Samanth’ l’assistante aimerait balancer à sa petite gueule de juriste que son sinistre costume à rayures sans forme est porté par les trois quart de la boîte, et elle, à chaque fois, ça lui donne envie de s’enfiler une rasade de Prozac. Mais elle n’est que Samanth’ l’assistante.
Patricia de la compta:
- Soyons clairs. Le boulot c’est ni un club échangiste pour quinquagénaire en crise, ni le tome 4 de Fifty shade of grey.
Murmures d’approbations.
Patricia, grave :
- Il faut que quelqu’un aille le lui dire.
Silence.
Martial le commercial prend les devants :
- C’est pas un truc de mecs, ça. Entre gonzesses, vous vous comprenez mieux.
- Sans compter que venant de la part d’un homme, cela pourrait être mal interprété, ajoute Pierrick du juridique
Tom de la com ne dit rien, tout comme Lucas du syndicat, aussi muet que le règlement intérieur sur cette question.
Samanth’ l’assistante :
- Moi, vu ma position, elle m’écoutera pas.
Patricia se déclare hors-jeu :
- Elle n’a jamais pu me supporter. Surtout depuis que j’ai eu un nouvel ordi avant elle !
- On se connaît très peu avec Laurence. Bonjour, bonsoir, c’est tout, affirme Ting
Tous les regards se tournent vers Soizic. Qui panique :
- Mais... Mais c’est pas plutôt à Dolorès la chef de lui parler ?

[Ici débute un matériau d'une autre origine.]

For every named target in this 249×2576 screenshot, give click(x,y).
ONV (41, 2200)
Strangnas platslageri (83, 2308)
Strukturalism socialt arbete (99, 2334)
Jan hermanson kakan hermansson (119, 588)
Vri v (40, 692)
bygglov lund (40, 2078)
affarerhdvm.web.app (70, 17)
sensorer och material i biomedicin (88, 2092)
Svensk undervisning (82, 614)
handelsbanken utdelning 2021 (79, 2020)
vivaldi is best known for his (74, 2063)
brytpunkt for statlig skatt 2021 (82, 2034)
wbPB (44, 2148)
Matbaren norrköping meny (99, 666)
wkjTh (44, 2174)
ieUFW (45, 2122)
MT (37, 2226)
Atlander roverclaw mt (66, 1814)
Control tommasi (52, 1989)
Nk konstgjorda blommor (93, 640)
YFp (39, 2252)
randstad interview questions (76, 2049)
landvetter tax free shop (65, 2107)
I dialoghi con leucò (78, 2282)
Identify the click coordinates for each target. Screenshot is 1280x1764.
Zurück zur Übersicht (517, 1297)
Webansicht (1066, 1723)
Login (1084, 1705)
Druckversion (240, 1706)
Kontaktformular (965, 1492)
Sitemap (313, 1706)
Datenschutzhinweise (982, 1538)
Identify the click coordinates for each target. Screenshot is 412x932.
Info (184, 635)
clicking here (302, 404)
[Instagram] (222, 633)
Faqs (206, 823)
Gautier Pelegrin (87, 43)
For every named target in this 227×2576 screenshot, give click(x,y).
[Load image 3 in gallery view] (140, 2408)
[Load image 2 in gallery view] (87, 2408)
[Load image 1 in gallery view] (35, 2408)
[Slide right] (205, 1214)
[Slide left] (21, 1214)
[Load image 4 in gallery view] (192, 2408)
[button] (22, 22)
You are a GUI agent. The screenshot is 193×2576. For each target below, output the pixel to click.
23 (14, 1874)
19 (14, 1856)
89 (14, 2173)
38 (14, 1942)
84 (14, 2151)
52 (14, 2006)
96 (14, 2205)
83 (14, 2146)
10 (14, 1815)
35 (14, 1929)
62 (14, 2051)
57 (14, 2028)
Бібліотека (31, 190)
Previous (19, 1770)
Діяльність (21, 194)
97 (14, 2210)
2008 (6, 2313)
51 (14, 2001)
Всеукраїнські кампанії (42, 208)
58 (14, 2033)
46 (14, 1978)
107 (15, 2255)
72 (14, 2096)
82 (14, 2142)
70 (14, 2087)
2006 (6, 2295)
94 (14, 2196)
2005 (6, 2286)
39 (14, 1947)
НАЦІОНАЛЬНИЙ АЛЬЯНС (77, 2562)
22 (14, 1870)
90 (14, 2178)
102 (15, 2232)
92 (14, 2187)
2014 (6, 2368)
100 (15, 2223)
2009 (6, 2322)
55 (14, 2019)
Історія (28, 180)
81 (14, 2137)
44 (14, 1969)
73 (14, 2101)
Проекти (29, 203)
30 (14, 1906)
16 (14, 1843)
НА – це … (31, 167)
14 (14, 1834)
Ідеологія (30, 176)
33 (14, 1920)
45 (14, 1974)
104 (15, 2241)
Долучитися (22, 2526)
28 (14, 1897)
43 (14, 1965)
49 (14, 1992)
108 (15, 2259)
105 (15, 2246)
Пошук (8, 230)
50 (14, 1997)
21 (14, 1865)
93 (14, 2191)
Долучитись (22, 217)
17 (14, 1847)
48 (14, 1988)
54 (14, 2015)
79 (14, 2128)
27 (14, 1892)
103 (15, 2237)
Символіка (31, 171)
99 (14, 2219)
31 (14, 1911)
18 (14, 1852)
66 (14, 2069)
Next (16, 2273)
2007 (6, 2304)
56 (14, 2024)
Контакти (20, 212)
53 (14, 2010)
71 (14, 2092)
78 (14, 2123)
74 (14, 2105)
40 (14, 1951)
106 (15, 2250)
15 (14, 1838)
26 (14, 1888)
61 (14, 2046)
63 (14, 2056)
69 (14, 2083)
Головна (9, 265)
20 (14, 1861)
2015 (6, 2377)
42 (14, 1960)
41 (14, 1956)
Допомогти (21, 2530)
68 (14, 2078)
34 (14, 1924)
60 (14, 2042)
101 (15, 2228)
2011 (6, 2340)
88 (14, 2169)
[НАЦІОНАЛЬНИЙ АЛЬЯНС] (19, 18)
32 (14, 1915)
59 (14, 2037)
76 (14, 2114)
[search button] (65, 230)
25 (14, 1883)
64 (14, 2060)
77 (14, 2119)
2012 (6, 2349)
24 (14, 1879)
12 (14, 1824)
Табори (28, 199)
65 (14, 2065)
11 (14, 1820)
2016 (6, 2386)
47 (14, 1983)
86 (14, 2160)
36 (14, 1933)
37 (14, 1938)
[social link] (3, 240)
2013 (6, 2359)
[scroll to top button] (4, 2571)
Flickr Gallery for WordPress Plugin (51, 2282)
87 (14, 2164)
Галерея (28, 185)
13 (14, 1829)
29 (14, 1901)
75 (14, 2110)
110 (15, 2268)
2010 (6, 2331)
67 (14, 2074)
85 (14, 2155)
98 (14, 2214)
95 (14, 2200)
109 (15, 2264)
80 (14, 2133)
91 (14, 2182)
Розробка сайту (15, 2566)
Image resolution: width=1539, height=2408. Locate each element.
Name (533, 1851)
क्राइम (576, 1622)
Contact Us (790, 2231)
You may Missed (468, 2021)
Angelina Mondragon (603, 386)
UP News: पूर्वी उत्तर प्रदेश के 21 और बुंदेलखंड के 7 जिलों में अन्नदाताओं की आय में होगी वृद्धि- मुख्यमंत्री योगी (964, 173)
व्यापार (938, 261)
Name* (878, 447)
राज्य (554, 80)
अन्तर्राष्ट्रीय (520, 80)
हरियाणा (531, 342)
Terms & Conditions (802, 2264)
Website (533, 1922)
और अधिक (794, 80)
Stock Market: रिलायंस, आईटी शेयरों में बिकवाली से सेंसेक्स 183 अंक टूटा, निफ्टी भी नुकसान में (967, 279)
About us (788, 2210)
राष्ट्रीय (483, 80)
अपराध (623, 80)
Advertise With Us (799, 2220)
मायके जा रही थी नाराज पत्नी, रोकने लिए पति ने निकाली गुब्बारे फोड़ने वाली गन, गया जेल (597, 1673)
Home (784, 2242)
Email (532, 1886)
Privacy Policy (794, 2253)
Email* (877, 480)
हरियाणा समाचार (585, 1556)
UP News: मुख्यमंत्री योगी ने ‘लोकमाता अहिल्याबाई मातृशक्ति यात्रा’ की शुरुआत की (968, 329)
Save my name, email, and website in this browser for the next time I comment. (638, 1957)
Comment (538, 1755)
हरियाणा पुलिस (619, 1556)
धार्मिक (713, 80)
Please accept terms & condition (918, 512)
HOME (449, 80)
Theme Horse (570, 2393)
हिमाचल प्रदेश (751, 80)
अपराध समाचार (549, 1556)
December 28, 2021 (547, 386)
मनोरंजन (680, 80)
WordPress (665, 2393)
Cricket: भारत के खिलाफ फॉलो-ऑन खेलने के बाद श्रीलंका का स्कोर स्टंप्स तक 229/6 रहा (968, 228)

On s’offusque : tu n’y penses pas ! Si entre amis on ne peut pas se dire les choses ! Et Dolorès la chef elle fera quoi ? Et si les RH la convoquent en entretien préalable au licenciement ?
Lucas du syndicat se souvient qu’il y a quelques années, il avait assisté un collègue venu en tongs au bureau et convoqué par les RH. Il n’avait rien pu faire pour lui.
- On l’a viré pour une paire de tongs han??
Tom de la com a les yeux exorbités.
- Ah non pas du tout. Il imitait la signature de son chef pour ses notes de frais. Mais les tongs, c’est sûr, ça l’a pas aidé.
Patricia de la compta finit sa compote, regarde sa montre :
- Soizic, t’as pas le choix. La situation de Laurence est désespérée. Elle est complètement ridicule, tout le monde se fout d’elle. Tu dois faire quelque chose.
- La vache ! Vous avez vu Laurence de la finance aujourd’hui ???
Jean-Jacques de l’IT vient de finir d’interfacer l’intégrateur BX443 avec le spot 437b.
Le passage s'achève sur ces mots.